Sarah Jane says: ‘I was covering it in a studio, I wasn’t even on location, I think that’s something that will always stay with me, because it made me just realise people say, “Oh your view of the world and your view of the stories you cover will change once you became a mum,” and I was like, “Absolutely not. I’m a professional: I approach every story the same; I don’t get too emotionally invested.”

‘But that really got me because what it all boils down to really: people at the heart of any story talking about the impact it has on their lives.’

It’s this premise – deep-diving into the human cost of headline news – that has partly inspired her new show, The UK Tonight with Sarah-Jane Mee, which will air Monday to Thursdays for an hour at 8pm.

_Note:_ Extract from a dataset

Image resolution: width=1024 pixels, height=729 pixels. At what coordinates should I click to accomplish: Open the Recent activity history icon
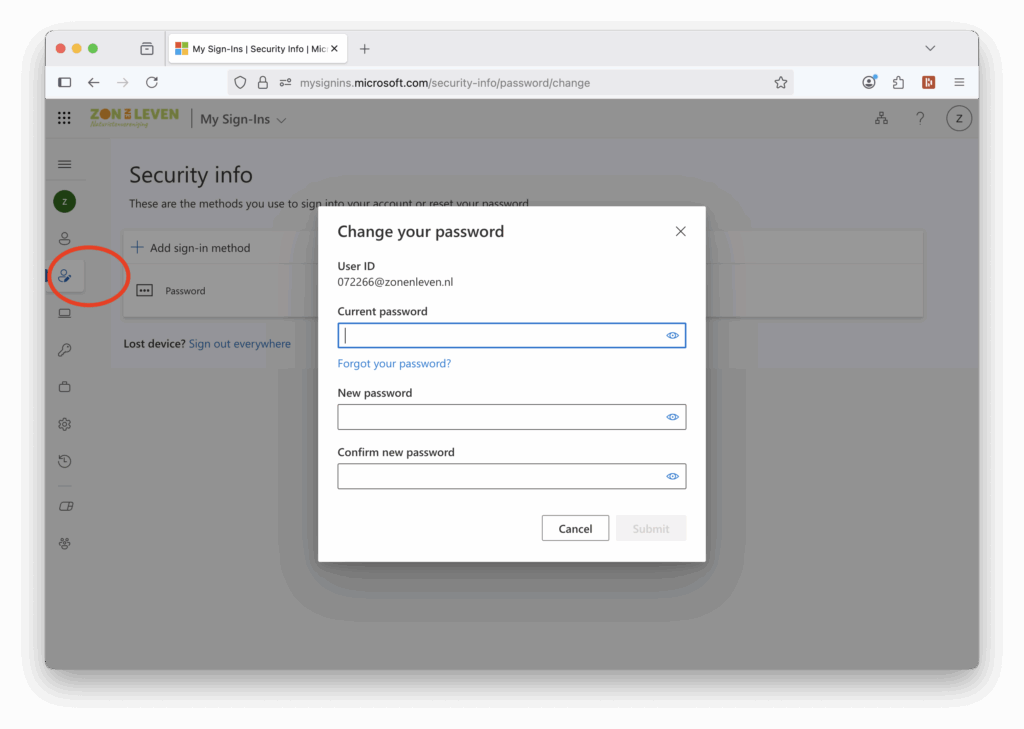click(65, 461)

The show will cover topics such as the move towards GP telephone appointments and the hidden homeless, as well as what’s going on in the world of showbiz and TV. Sarah-Jane teases there will be ‘big name’ interviews but can’t give the game away.

She adds: ‘We’ll cover pretty much everything if you’re talking about it down the pub or around the dinner table or at work. We want to reflect that on our show. It’s very much a conversation with the people of the UK.’

As for her advice for young wannabe female journalists, Sarah-Jane says simply: ‘Go for it.’

She adds: ‘Nothing is off-limits. There’s gonna be loads of twists and turns, There’s gonna be loads of sideway steps and there’ll be times where you’re just like, “Oh, I’m just not making any headway.” Things happen. Just keep going. Just keep going. If it’s your dream, work hard, and you’ll get there.’

The UK Tonight with Sarah-Jane Mee will be live Monday – Thursday at 8pm on Sky News (Freeview channel 233) starting Monday October, 2.